New Study Challenges 50-Year-Old Model of Bacterial Gene Regulation, Opening Doors for Antibiotic Innovation

In a breakthrough that overturns a long-standing textbook model of bacterial gene regulation, researchers from the Bose Institute and Rutgers University have demonstrated that a central mechanism believed to govern transcription in bacteria is not universally applicable.

The study, published in the Proceedings of the National Academy of Sciences (PNAS), challenges the nearly five-decade-old “σ (sigma) cycle” model and provides new insights that could reshape microbiology research, antibiotic development, and synthetic biology.

Rethinking the “Sigma Cycle”

For almost 50 years, biology textbooks have described bacterial gene activation through the “sigma cycle.” According to this model, sigma (σ) factors bind to RNA polymerase to initiate transcription—the process by which genetic information is copied from DNA to RNA—and then detach after initiation to allow elongation of the RNA strand.

This model was largely derived from studies of the Escherichia coli σ70 factor, considered the principal transcription initiation factor in that organism.

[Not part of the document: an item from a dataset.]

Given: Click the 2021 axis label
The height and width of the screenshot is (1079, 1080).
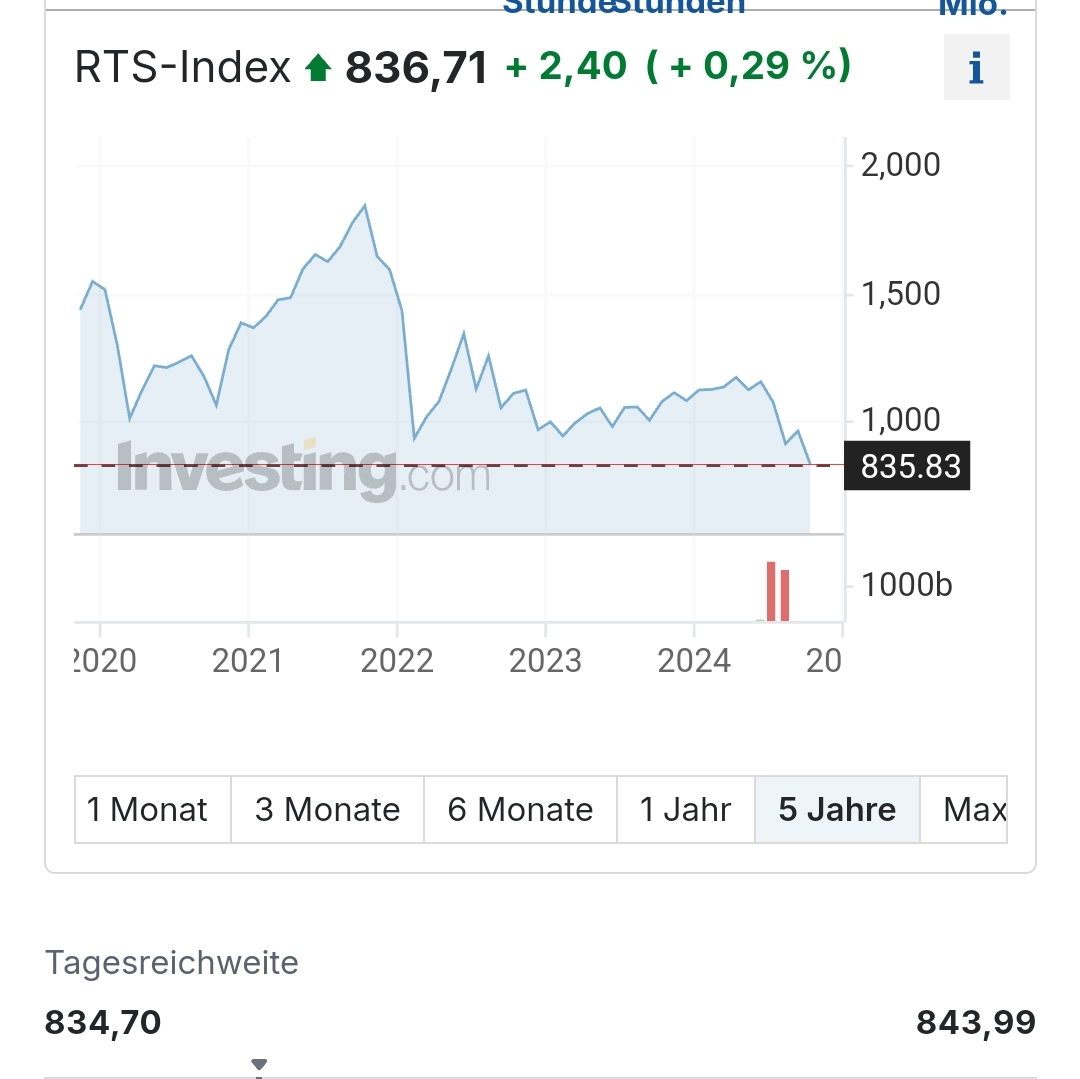Looking at the screenshot, I should pos(248,661).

However, the new research reveals that this mechanism is not universal.

A Different Mechanism in Bacillus subtilis

The research team found that in Bacillus subtilis, the principal transcription factor σA does not dissociate after initiation. Instead, it remains bound to RNA polymerase throughout the transcription process.

Similarly, a modified version of the E. coli σ70 factor—specifically one lacking a region known as 1.1—also remains attached during elongation.

In contrast, the full-length E. coli σ70 factor behaves according to the classical model and is released stochastically during transcription elongation.

“Our work shows that in Bacillus subtilis, the σA factor stays attached to RNA polymerase all the way through the transcription process,” said Dr. Jayanta Mukhopadhyay, corresponding author from the Bose Institute. “This fundamentally changes how we think about bacterial transcription and gene regulation.”

Advanced Techniques Reveal Real-Time Dynamics

To uncover these findings, researchers employed a combination of cutting-edge techniques, including:

• Biochemical assays

• Chromatin immunoprecipitation

• Fluorescence-based imaging

These tools allowed scientists to observe sigma factor behavior in real time, tracking its interaction with transcription complexes at high resolution.

The evidence showed stable association of σA in Bacillus subtilis and the truncated σ70 variant in E. coli, directly contradicting the universal applicability of the sigma cycle concept.

“These findings provide compelling evidence that the long-accepted σ cycle does not apply to all bacteria,” said co-author Aniruddha Tewari of the Bose Institute. “It opens new avenues for understanding bacterial gene regulation and its evolution.”

Implications for Antibiotic Development

The discovery carries significant implications for microbiology and medicine.

Since bacterial transcription is a major target for antibiotic action, understanding the precise mechanics of sigma factor behavior could lead to:

• Development of more precise transcription-targeting antibiotics

• Design of regulatory inhibitors that block infection mechanisms

• Improved strategies to combat antibiotic resistance

If sigma factors behave differently across bacterial species, drugs designed based on the classical E. coli model may not fully capture regulatory dynamics in other pathogens.

Opportunities in Biotechnology and Synthetic Biology

Beyond medical applications, the findings could also enhance bioengineering efforts. A deeper understanding of transcription control mechanisms may enable scientists to design microorganisms that more efficiently produce:

• Biofuels

• Biodegradable plastics

• Industrial enzymes

• Therapeutic compounds

By manipulating sigma factor behavior, researchers may be able to fine-tune gene expression systems for higher productivity and stability.

Broader Impact on Evolutionary Biology

The study also raises fundamental questions about the evolution of bacterial gene regulation. If the sigma cycle is not universal, it suggests that transcription mechanisms have diversified across bacterial lineages, potentially adapting to different ecological niches and stress environments.

This insight could reshape comparative genomics and evolutionary biology studies that rely on generalized transcription models.

Collaborative International Research

The study was conducted by researchers from the Bose Institute, an autonomous institute under the Department of Science and Technology (DST), Government of India, in collaboration with Rutgers University, USA.

Authors include Aniruddha Tewari, Shreya Sengupta, Soumya Mukherjee, Nilanjana Hazra (Bose Institute), and Yon W. Ebright, Richard H. Ebright, and Jayanta Mukhopadhyay (Rutgers University).

The full publication is available in PNAS (DOI: 10.1073/pnas.2503801122).

A Shift in Molecular Biology Paradigms

By overturning a model that has stood for nearly half a century, the research highlights the importance of revisiting foundational biological assumptions with modern experimental tools.

The findings not only revise a central narrative in molecular biology but also open new pathways for targeted therapeutics, improved industrial microbiology, and a deeper understanding of bacterial evolution.